___ Data listing

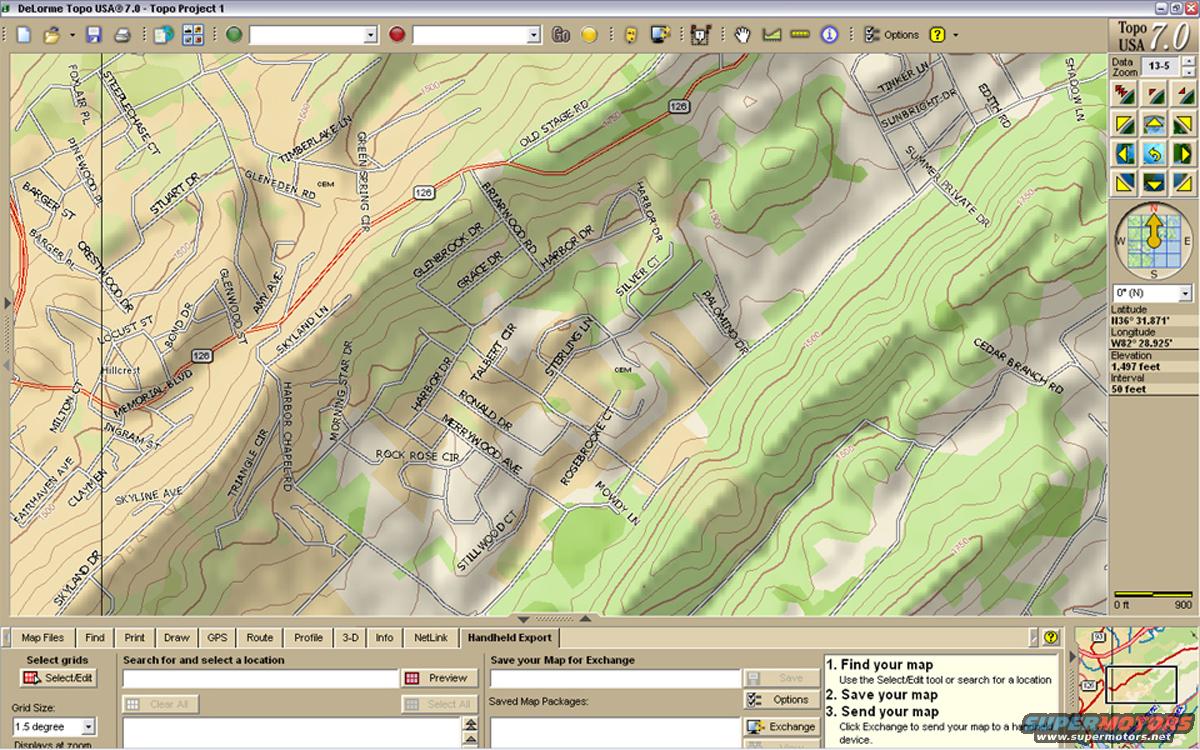Viewport: 1200px width, 750px height.
Task: Click the center undo-arrow map control button
Action: [1154, 154]
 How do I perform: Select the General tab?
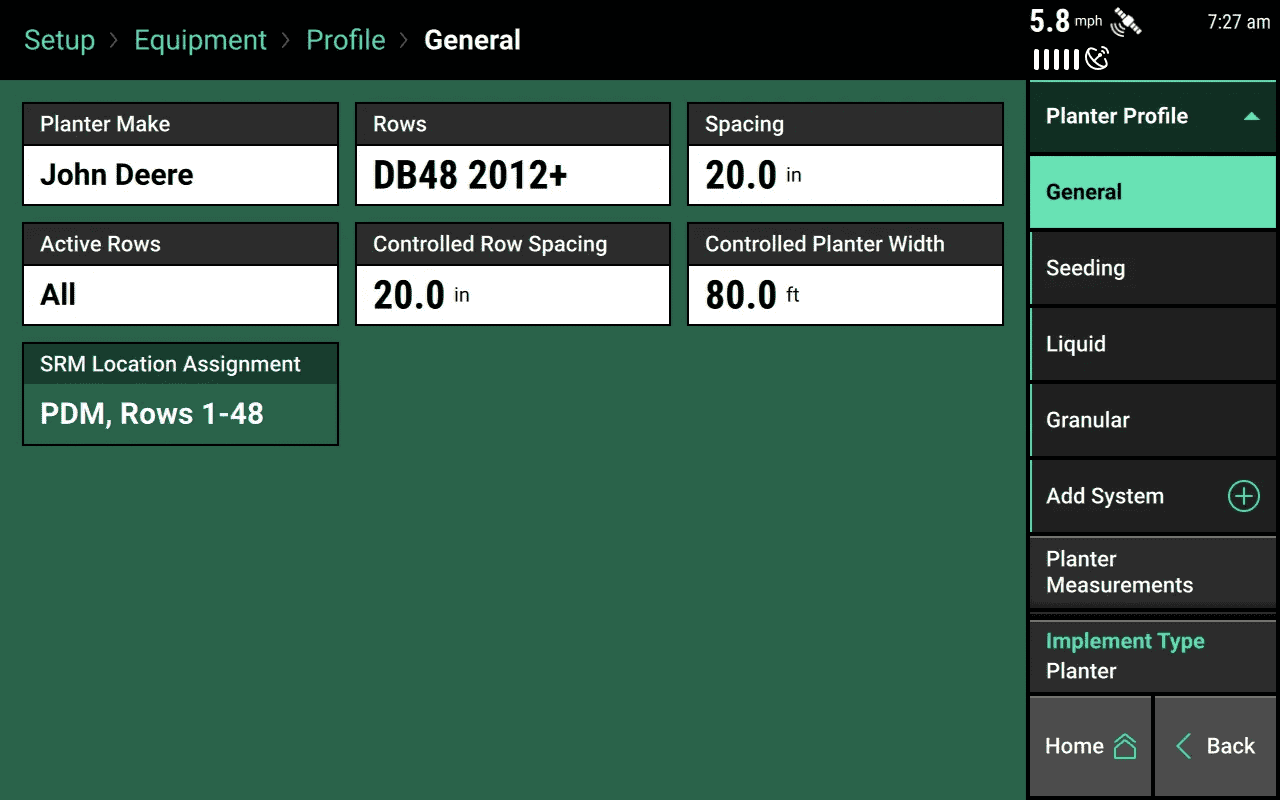point(1152,191)
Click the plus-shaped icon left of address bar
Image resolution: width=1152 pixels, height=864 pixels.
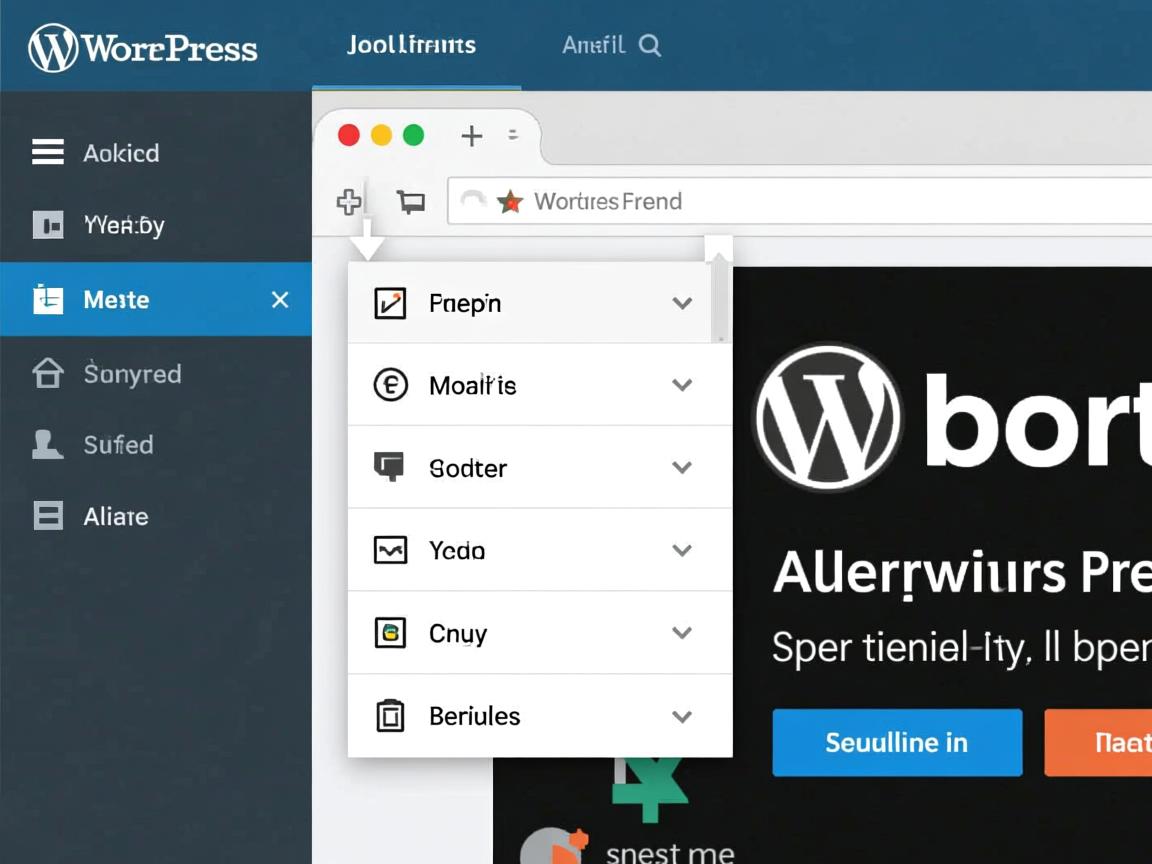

______

▶ **Short task**: In the lines above, change "address bar" to "location bar" and leave everything else the same. Give the lines again without the pictures.

▶ **Answer in full**:
Viewport: 1200px width, 750px height.
Task: Click the center undo-arrow map control button
Action: [1154, 154]
 How do I perform: Select the General tab?
point(1152,191)
Click the plus-shaped icon left of location bar
Image resolution: width=1152 pixels, height=864 pixels.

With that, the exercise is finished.